Clinton’s policy statement resounded through the Palestinian media and the United Nations Relief and Work Refugee Agency (UNRWA) camps which have serviced Palestinian Arab refugees in “temporary” shelters since 1948, under the premise and promise of the UN resolution #194, that assures the 3.6 million Palestinian Arab refugees under the aegis of UNRWA that they have the “inalienable right of return to the villages that they left in 1948, which now constitute Jewish communities throughout Tel Aviv, Haifa. Ashkelon, and at least 200 kibbutzim and Moshavim.
Far from being a theoretical notion, the “right of return” remains a living program that moves the hearts and minds of 3.6 million Palestinian Arab refugees. For UNRWA camp residents, the “right of return” is not a dream: it is a plan of action.

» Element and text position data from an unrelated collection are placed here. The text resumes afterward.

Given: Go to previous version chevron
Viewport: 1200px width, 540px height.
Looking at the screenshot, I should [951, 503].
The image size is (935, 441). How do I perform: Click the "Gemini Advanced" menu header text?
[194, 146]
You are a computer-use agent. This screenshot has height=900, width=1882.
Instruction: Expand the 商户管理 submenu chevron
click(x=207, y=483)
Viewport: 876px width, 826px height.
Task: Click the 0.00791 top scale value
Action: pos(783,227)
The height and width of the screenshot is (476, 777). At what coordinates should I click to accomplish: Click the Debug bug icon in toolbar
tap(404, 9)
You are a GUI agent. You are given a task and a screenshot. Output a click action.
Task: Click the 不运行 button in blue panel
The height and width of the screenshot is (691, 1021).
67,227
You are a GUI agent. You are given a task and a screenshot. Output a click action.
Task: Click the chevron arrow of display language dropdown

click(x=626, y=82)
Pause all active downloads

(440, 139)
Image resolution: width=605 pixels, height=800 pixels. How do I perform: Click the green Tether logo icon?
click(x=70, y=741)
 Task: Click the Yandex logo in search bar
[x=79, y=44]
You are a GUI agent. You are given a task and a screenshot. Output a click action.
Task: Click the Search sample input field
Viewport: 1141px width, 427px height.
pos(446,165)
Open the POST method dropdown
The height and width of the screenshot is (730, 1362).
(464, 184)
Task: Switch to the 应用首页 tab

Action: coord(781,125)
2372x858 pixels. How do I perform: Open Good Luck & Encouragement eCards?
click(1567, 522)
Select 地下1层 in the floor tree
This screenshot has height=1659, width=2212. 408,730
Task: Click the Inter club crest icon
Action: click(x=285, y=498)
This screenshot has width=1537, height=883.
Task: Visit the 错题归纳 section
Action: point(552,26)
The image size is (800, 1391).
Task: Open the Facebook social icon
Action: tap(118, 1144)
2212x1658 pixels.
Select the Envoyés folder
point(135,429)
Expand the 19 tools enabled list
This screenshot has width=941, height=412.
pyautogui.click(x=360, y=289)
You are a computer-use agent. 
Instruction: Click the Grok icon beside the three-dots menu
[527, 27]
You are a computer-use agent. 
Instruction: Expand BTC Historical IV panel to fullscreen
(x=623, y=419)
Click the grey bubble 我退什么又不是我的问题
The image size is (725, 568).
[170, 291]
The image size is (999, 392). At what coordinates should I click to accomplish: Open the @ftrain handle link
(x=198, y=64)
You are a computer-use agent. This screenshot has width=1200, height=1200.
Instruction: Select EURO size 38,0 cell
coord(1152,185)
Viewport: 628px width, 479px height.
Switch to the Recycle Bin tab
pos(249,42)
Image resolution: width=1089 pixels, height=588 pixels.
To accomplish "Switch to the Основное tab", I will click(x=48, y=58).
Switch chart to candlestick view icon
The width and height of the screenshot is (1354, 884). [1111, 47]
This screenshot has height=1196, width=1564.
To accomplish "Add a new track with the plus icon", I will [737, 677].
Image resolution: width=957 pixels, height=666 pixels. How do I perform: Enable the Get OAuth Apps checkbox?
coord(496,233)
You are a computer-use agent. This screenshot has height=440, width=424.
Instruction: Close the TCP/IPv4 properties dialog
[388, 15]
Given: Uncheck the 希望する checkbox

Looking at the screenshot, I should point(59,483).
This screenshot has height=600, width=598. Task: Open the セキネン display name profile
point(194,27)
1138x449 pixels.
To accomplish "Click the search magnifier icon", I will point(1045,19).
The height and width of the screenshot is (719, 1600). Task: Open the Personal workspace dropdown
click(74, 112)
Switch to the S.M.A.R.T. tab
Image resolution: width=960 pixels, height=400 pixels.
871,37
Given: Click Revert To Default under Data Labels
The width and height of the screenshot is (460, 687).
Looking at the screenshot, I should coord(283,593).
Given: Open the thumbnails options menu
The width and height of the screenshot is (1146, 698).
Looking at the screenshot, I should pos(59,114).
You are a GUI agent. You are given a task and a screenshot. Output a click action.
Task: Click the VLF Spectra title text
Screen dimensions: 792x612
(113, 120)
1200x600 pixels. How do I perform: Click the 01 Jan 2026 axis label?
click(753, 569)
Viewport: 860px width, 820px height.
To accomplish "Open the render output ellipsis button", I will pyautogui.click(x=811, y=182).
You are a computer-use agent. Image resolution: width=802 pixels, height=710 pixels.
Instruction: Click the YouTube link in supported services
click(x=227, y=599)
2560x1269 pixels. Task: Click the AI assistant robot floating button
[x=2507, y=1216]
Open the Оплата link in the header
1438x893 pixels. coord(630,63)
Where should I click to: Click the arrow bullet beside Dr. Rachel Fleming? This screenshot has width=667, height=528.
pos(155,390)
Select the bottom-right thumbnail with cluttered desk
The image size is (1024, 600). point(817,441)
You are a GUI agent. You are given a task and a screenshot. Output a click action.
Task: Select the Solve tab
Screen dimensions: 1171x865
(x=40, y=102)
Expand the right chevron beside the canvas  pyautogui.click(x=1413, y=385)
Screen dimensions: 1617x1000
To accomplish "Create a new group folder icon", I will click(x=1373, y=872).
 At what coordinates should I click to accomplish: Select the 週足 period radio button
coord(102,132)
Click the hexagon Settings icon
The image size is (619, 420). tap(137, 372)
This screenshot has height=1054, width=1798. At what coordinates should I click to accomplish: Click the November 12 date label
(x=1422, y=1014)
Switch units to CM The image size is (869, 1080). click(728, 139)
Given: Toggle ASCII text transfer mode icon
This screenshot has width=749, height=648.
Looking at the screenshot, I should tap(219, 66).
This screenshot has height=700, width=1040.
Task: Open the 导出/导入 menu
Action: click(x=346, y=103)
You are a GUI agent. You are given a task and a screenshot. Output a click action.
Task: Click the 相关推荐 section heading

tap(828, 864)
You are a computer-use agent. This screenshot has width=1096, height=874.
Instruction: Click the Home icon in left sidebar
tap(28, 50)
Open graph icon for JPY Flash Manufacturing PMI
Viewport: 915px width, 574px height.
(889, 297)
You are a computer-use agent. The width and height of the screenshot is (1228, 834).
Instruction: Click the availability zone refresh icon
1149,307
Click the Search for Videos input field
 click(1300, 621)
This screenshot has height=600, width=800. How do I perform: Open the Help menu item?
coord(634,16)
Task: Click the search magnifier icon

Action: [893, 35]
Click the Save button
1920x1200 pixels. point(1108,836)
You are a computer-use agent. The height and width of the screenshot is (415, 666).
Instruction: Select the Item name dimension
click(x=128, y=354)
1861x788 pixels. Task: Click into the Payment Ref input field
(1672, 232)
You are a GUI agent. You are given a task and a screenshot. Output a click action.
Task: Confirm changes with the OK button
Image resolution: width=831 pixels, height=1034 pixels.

The policies of UNRWA, whose greatest funder for the past fifty years remains has been the US, reassure Palestinian Arab refugees that they may indeed realize their right of return”, while the new Palestinian Authority forbids housing assistance or eve voting rights to UNRWA camp residents, under the premise of the “right of return”. >
Toward that end, the curriculum of the Palestinian Authority Educational system, funded in part by the US, stresses the “right of return”, as UNRWA school principals and teachers inculcate a new generation of Palestinian youth to prepare themselves to return “home”, and that does not mean to the west bank and Gaza.
Meanwhile, a senior US State Department official told me that Under Secretary of State Dennis Ross has reassured the Israeli government that UN resolution #242 (that recognizes Israel’s 1967 ceasefire lines) supersedes UN resolution #194.
However, nobody bothered to tell that to 3.6 million people who linger in UNRWA refugee camps, who are also assured by US officials in the employ of UNRWA that they have the right to return to the homes and villages that they left in 1948.